神经管畸形(NTDs)是一类高致死致残性先天缺陷，表现为胚胎发育早期神经管闭合障碍。其病因尚未完全清楚。研究显示遗传因素占全部病因的50%以上。但基于种系突变假设的遗传学研究至今一直未有突破性进展，只极少数基因突变被确认为与NTDs发生密切相关；而体细胞突变与NTDs的关系尚无报道。本课题组前期小样本研究提示，源于生殖细胞外的体细胞突变可能与NTDs发生有关。本项目采用两阶段病例对照研究，利用患者病变处中枢神经组织为实验材料，以脐带组织为参照，针对神经管发育的关键通路——细胞平面极化通路基因，运用深度测序技术，筛选与NTDs相关的体细胞突变位点，然后用另一组病例进行扩大样本量验证；对获得确认的突变位点，采用细胞定点诱变实验，观察变异对基因表达、亚细胞结构定位及蛋白质间相互作用的影响，同时分析病例对照神经组织mRNA及蛋白的表达差异；以期确证体细胞突变在NTDs发生中的作用并揭示其分子机制。

Neural tube defects (NTDs) are severe congenital malformations with high rates of disability and lethality that often lead to perinatal deaths. NTDs result from failure of the neural tube to close during early embryonic development. The etiology of NTDs remains poorly understood. Up to 50% of the variance in NTDs prevalence attributes to genetic factors. So far, little progress has been made in classical genetics based on germline variation and only a few gene variants are recognized as risk factors for NTDs.
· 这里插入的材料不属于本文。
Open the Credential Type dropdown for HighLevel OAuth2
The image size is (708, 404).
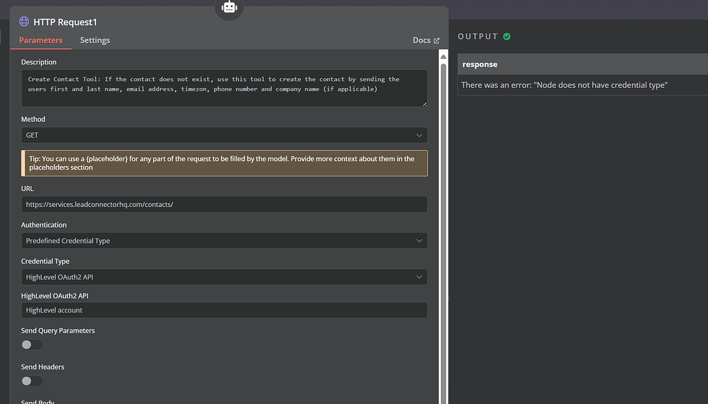pyautogui.click(x=224, y=275)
There are no reports on the somatic variation in central nervous tissue in relation to NTD development. Our preliminary study shows that somatic variation may be correlated to NTDs. In the proposed research project, we aim to examine the association of NTDs with somatic variation in planar cell polarity pathway genes, NTD key pathway genes, by performing deep DNA sequencing in NTD lesions and control tissues. The project will be conducted using case-control study design with two stages, mutation discovery and validation with expanded sample size. Then, functional analysis will be conducted by using in vitro site-specific mutagenesis study. The effects of somatic variation will be examined on gene expression, subcellular localization and interaction between protein-protein. In the meanwhile, the differential expression of mRNA and protein that a target gene encodes will be assayed in the neural tissues of cases and controls. The proposed research project will partly discover the molecular mechanism of somatic variation in PCP pathway contributing to the development of NTDs.